§ WORK TO COMPLETE
A: Answer each question from the post on tuple iteration below, one answer per line, marked (i), (ii), (iii).
(i) What kind of functions does the post propose for a fairer benchmark?
(ii) What QPS does erlperf report for tuple_iter_guarded?
(iii) Why will the compiler emit no type information for the arguments of tuple_iter/3?
B: Decide whether each statement agrees with the post on tuple iteration below. Answer yes or no, and quote the words from the post that decide it.
(i) The author checked the Erlang code that the Elixir compiler generates.
(ii) The author calls the translated functions idiomatic Erlang.
(iii) The first clause of tuple_iter/3 compares its second and third arguments.

§ PAGE
________

List iteration is still faster. One reason could be that the list iteration function does not read the head of the list from memory. A fairer benchmark would be to, for example, use functions that calculate the sum of all elements.

To explain why the new iteration function is faster, I will translate the example to Erlang:

-module(bench).
-export([tuple_iter/3, tuple_iter_guarded/1]).

tuple_iter(_Tuple, Size, Size) ->
    ok;
tuple_iter(Tuple, Size, Index) ->
    _ = element(Index + 1, Tuple),
    tuple_iter(Tuple, Size, Index + 1).

tuple_iter_guarded(Tuple) ->
    tuple_iter_guarded(Tuple, tuple_size(Tuple), 0).

tuple_iter_guarded(_Tuple, Size, Size) ->
    ok;
tuple_iter_guarded(Tuple, Size, Index) ->
    _ = element(Index + 1, Tuple),
    tuple_iter_guarded(Tuple, Size, Index + 1).

Those function are my own translation of the elixir code. I haven’t checked, by I expect the Erlang code generated by the elixir compiler to be very similar or identical to this code. Note that those functions are not idiomatic Erlang code.

By running erlperf, we can confirm that the tuple_iter_guarded/1 is the faster than tuple_iter/3:

erlperf --init_runner_all 'list_to_tuple(lists:seq(1, 50000)).' 'r(T) -> bench:tuple_iter(T, tuple_size(T), 0).' 'r(T) -> bench:tuple_iter_guarded(T).'
Code                                                   ||        QPS       Time   Rel
r(T) -> bench:tuple_iter_guarded(T).                    1      10035   99681 ns  100%
r(T) -> bench:tuple_iter(T, tuple_size(T), 0).          1       8615     116 us   86%

Now let’s dig into why tuple_iter/3 is slower. In the first clause the second and third arguments are compared. Since tuple_iter/3 is an exported function, the compiler can know nothing about the type of the arguments, and will therefore not emit any type information for the arguments. Here is the BEAM code:

    {test,is_eq_exact,{f,3},[{x,2},{x,1}]}.

________

§ DATA SHOWN
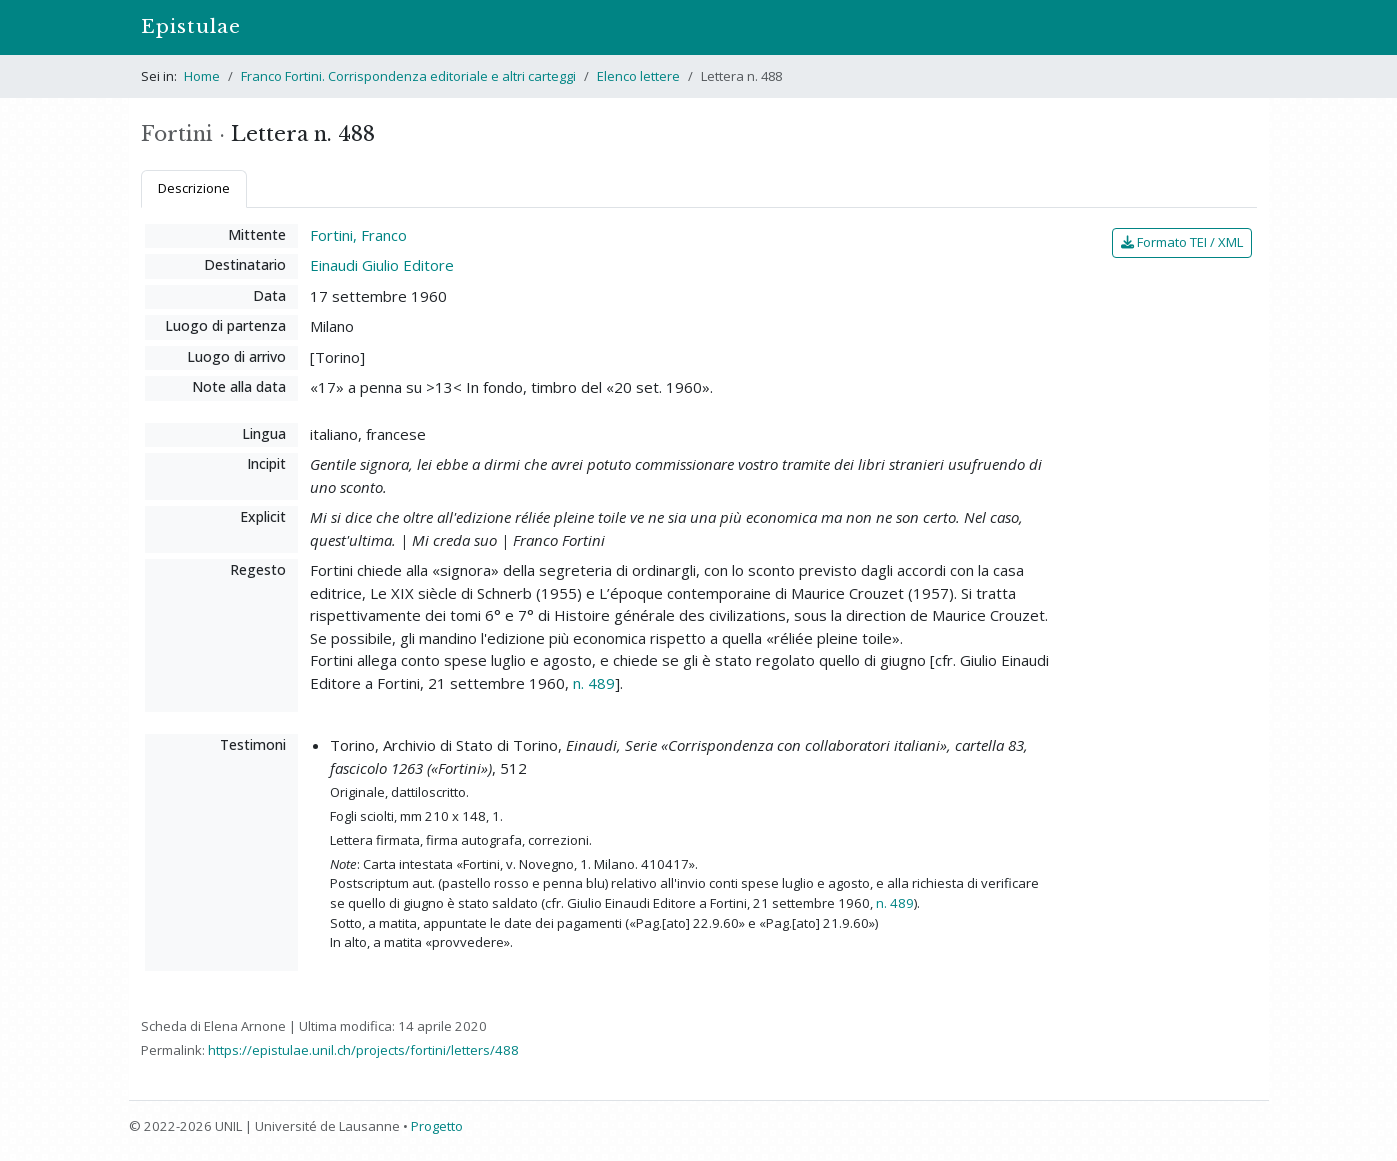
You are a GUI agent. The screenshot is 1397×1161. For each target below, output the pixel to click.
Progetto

________

§ ANSWERS PROVIDED
A:
(i) Functions that calculate the sum of all elements.
(ii) 10035.
(iii) Because tuple_iter/3 is an exported function, the compiler can know nothing about the type of its arguments.

B:
(i) No: "I haven’t checked"
(ii) No: "Note that those functions are not idiomatic Erlang code."
(iii) Yes: "In the first clause the second and third arguments are compared."